Tax-credit housing, subsidized through federal tax credits parceled out through the Texas Dept. of Housing and Community Affairs (TDHCA), is specifically designed for renters of low and moderate incomes. The tax-credit program has put more reasonably priced housing on the ground in Texas than any other program, and serves as the only incentive for new affordable housing construction in many smaller communities.
But TDHCA can only fund about one in five tax-credit projects that apply, and its distribution of credits has proven controversial. In April, a Sunset Commission report found that the agency has failed to put housing where it is most needed. Rural and border regions have been the biggest losers, but Austin, too, has suffered from neglect. Last year, only one new development, located on East William Cannon, was approved in Austin while three others landed in Georgetown, Dripping Springs, and Wimberley ("House of Cards," Oct. 22, 1999).

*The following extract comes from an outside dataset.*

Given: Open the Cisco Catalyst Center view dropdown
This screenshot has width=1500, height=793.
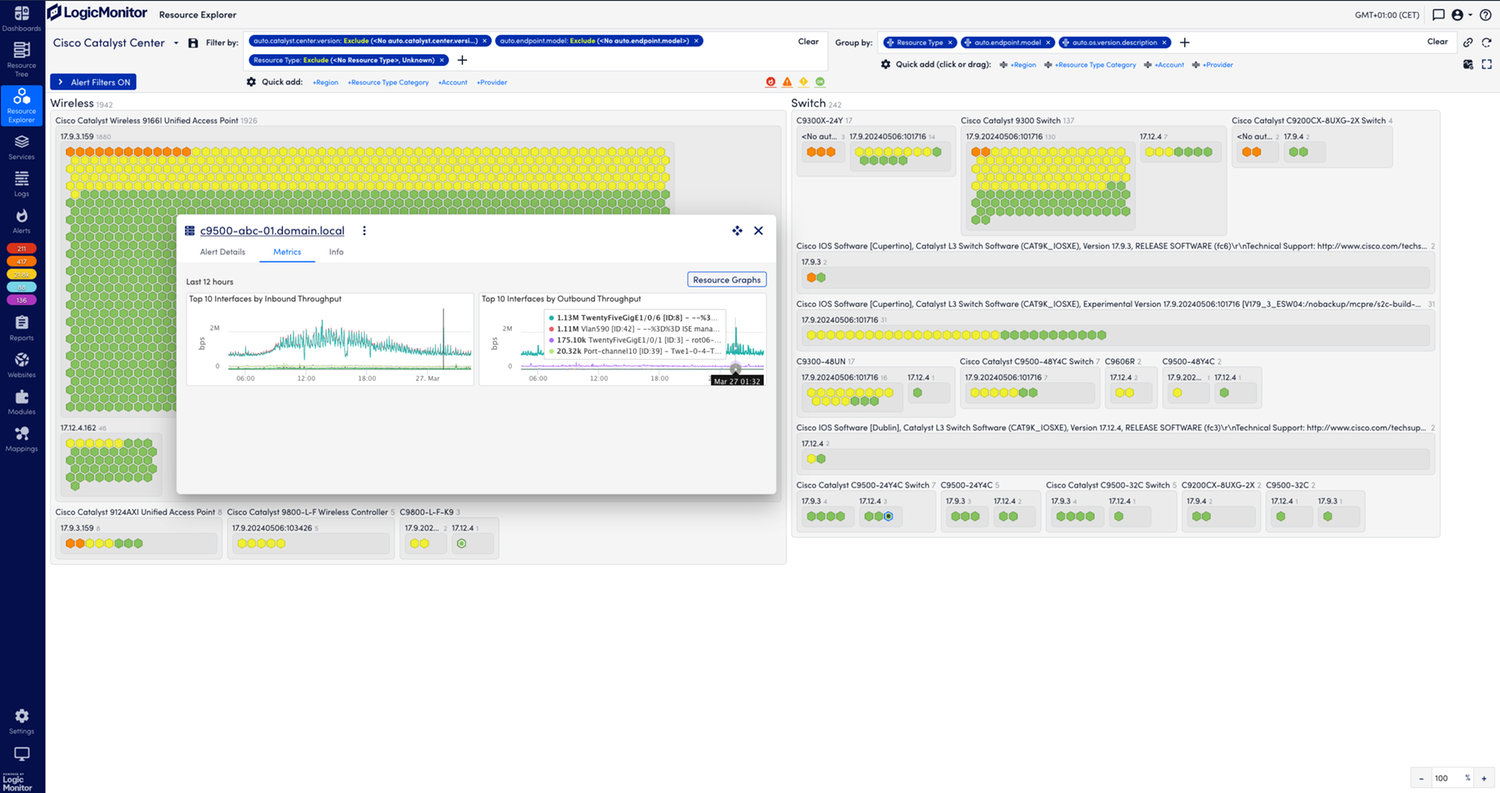Looking at the screenshot, I should pyautogui.click(x=176, y=43).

Developers say Austin's land costs and regulatory hassles compel them to look outside city limits for construction sites. But what they sometimes fail to mention is that while development costs in outlying areas are lower, the rents they are allowed to charge by the tax-credit program are about the same as they would be in the urban core. All of the sites in Austin's vicinity (see map) are included in the Austin Metropolitan Statistical Area, meaning that their rent schedules will be based on Austin's median family income, which is relatively high compared to other regions. That means developers will be able to pocket a larger margin of the tax credits, while areas with the most pressing housing needs will go without new subsidized apartments.

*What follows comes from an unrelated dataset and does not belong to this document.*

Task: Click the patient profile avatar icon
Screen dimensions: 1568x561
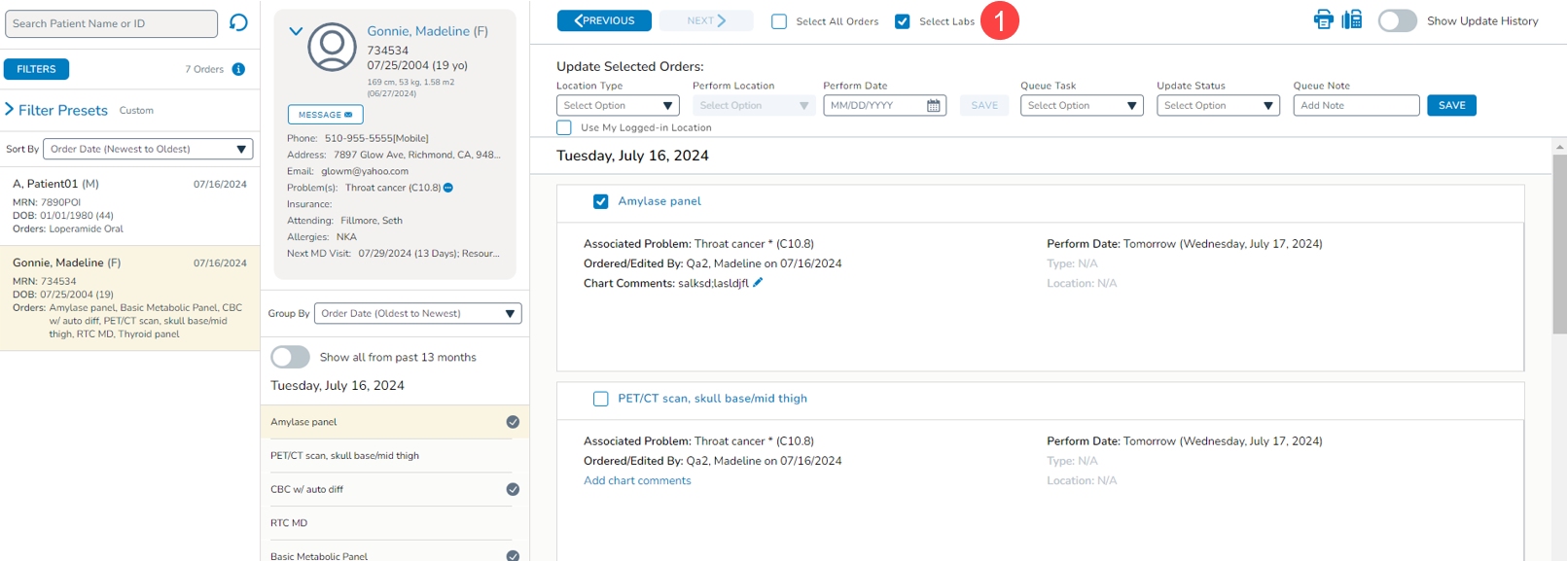Action: (332, 47)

State Rep. Harryette Ehrhardt, D-Dallas, has criticized the state housing agency for allowing business principles to dominate its tax-credit allocation process, which last year left Texas' border regions high and dry while urban areas in Houston and Dallas had tax-credit projects practically stacked on top of one another. In Travis County this year, applications aren't rolling in from needy rural areas around Jonestown or Mustang Ridge, but they are from bedroom communities such as Kyle and Cedar Park.
In the Austin area, proposed projects include a 220-unit complex in Cedar Park and one in the unlikely province of Southwest Austin. The Cedar Park project, submitted by Patsy Lynch, is requesting a whopping $1,051,202 in credits for 132 affordable units, a per-unit cost well above typical developments. The West Austin project on Old Bee Caves Road, submitted by Monday Esiere, the recipient of last year's only tax-credit award in Austin, is located curiously close to a site proposed last year by the nonprofit Central Texas Mutual Housing Association. That site was snubbed by TDHCA's tax-credit manager as unattractive. This year, Esiere has requested $756,220 in credits to build 96 affordable units, compared to CTMHA's request last year for $679,909 to build 120 units.

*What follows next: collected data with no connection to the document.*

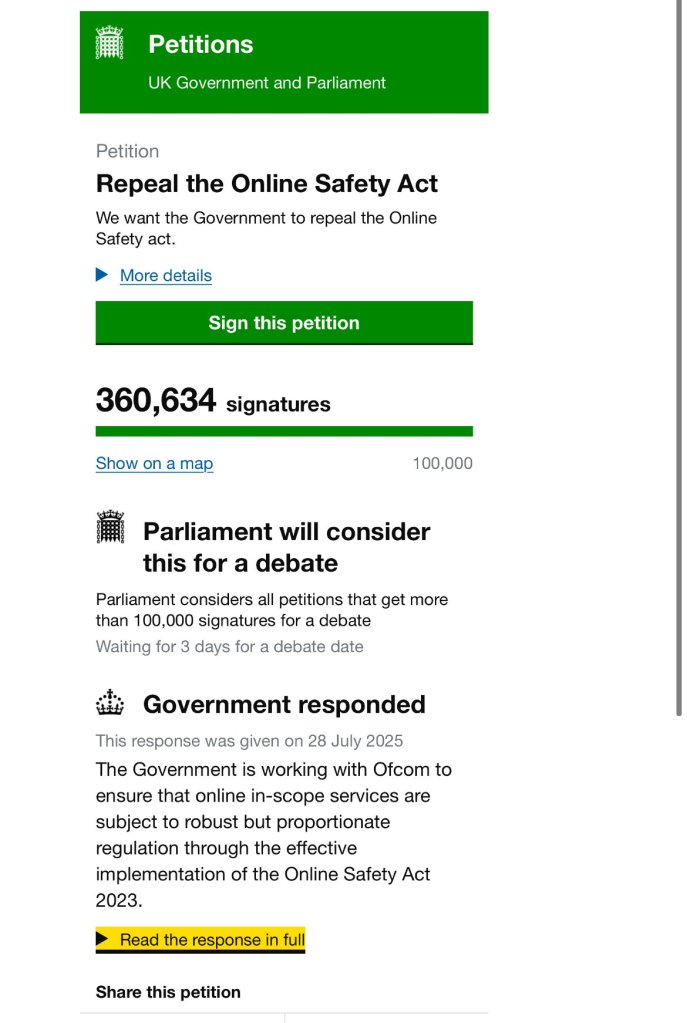Click the 360,634 signatures count
Image resolution: width=687 pixels, height=1023 pixels.
(213, 402)
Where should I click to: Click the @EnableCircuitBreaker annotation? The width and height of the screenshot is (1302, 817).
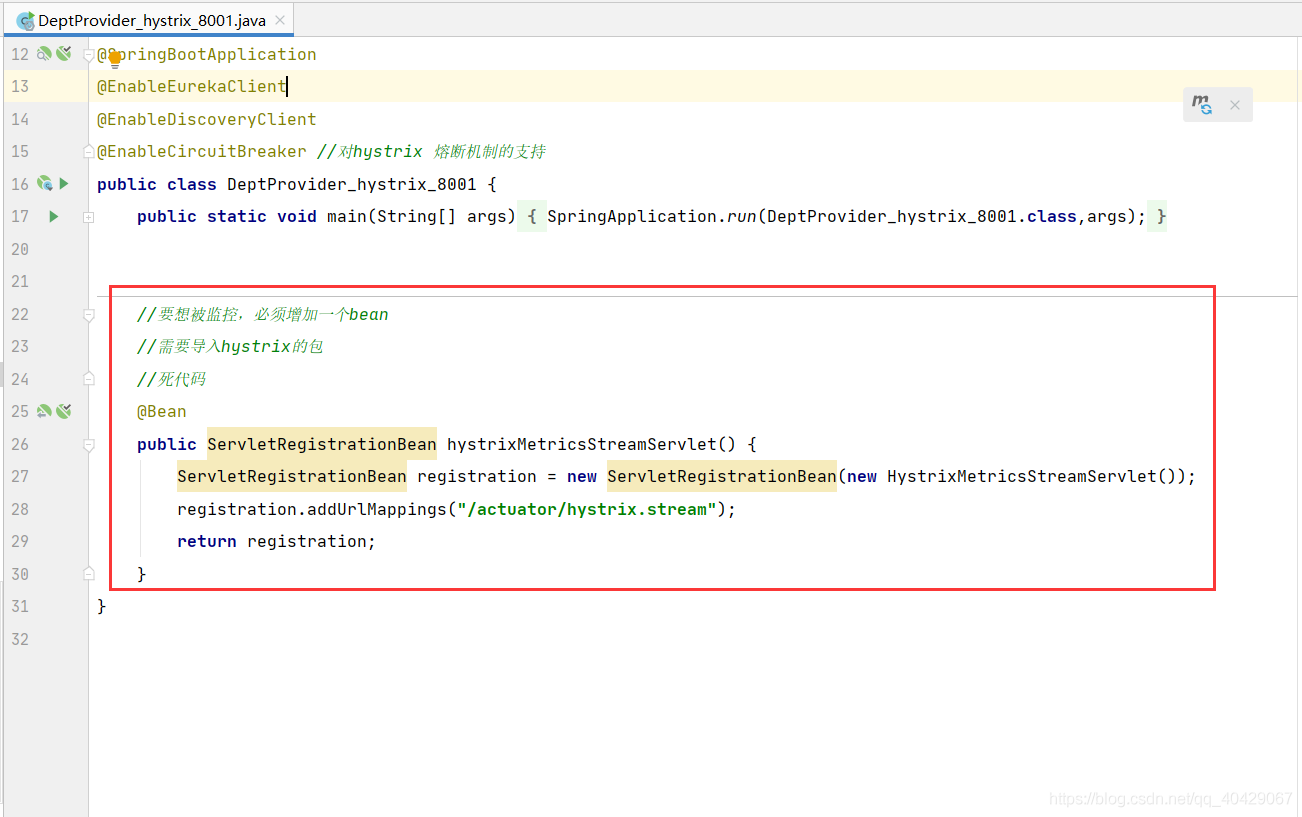point(201,151)
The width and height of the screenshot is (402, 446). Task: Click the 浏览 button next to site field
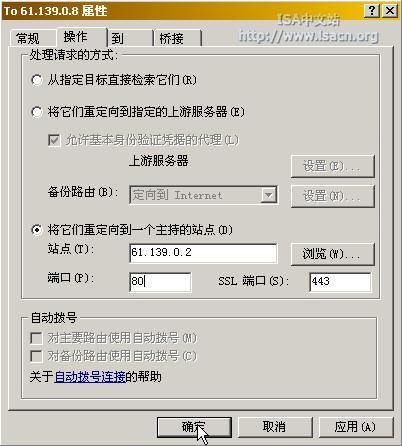pos(332,254)
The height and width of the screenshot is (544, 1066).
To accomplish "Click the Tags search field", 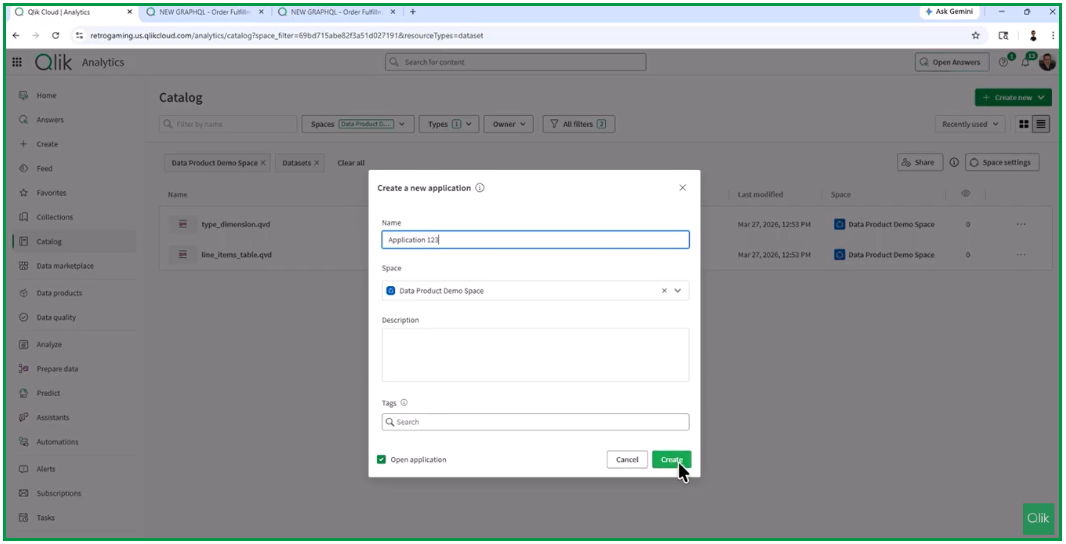I will pos(540,422).
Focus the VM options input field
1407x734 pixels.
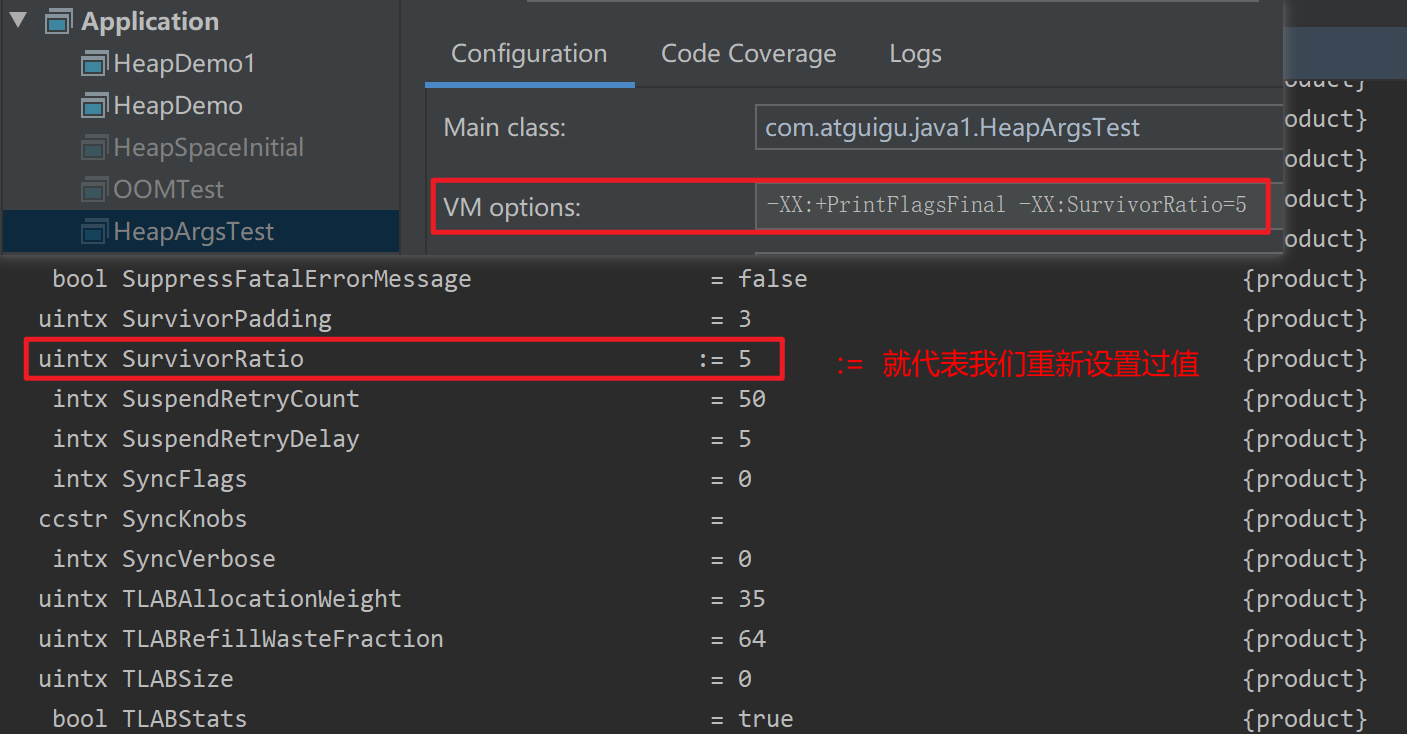1010,206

Will TDHCA find reasons to justify the higher-priced projects? The agency hasn't shied away from questionably expensive developments in the past.
The agency will hold a public hearing on the 2000 tax-credit application list this Friday, May 19, at 10am at the TDHCA Headquarters at 507 Sabine, in the fourth-floor boardroom. It's the first of four hearings around the state; see www.tdhca.state.tx.us for the full schedule. Or you can send written remarks to: Cherno Njie, LIHTC Program Manager, Texas Dept. of Housing and Community Affairs, POB 13941, Austin, TX 78711-3941, or by fax to 476-0438 or 475-0764.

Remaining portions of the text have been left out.